I hate to end this with the usual cliche that I don’t know what to do about it, but I don’t. Helping the poor is one of the great causes of liberalism, and we forfeit our souls if we give up on it. And yet, as a whole bunch of people have acknowledged lately, the Democratic Party simply doesn’t do much for either the working or middle classes these days. Republicans, by contrast, offer both the concrete—tax cuts—and the emotional—an inchoate but still intense rage against a government that seems not to care about them.
So sure: full-throated economic populism? That might work, though everyone seems to have a different idea of what it means. But here’s one thing it better mean: policies that are aimed at the working and middle classes and that actually appeal to them. That is, policies that are simple, concrete, and offer benefits which are clear and compelling.
This is going to require policy wonks to swallow hard. Remember Cash 4 Clunkers?
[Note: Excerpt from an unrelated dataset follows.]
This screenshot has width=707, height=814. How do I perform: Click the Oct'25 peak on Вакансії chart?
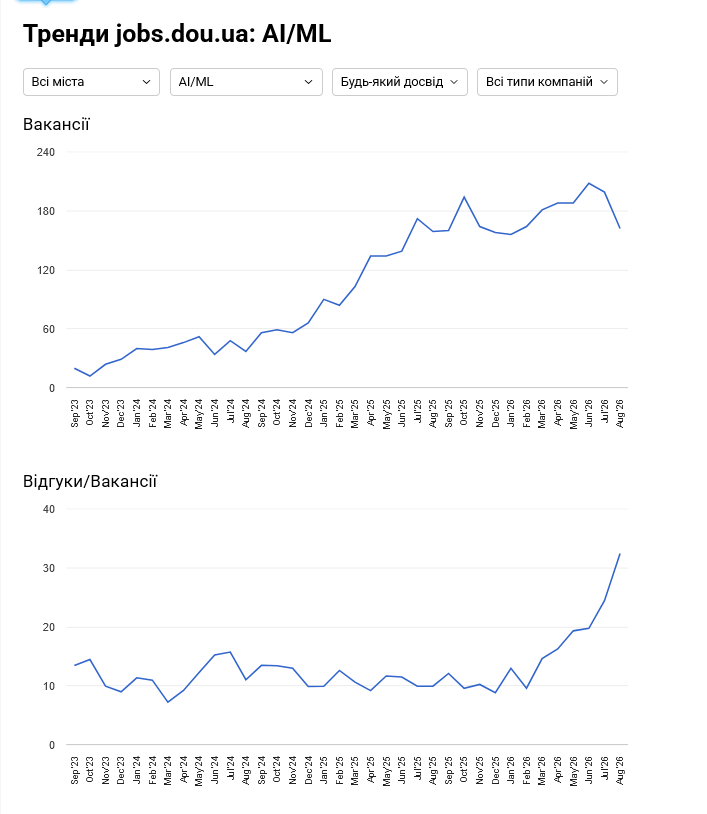click(x=464, y=197)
Economically, that was probably a dumb program that accomplished little. But it didn’t do any harm, and people sure loved it. Multiply that by a hundred and you’re on the right track.
1The Democrats’ problem with the white working class is far worse in the South than anywhere else. Nonetheless, I think we’re kidding ourselves if we crunch a bunch of numbers and somehow conclude that it’s not a problem elsewhere. It’s not as big a problem, but in an electorate that continues to be balanced on a tightrope, five or ten percentage points among a sizeable group of people is still a pretty big problem.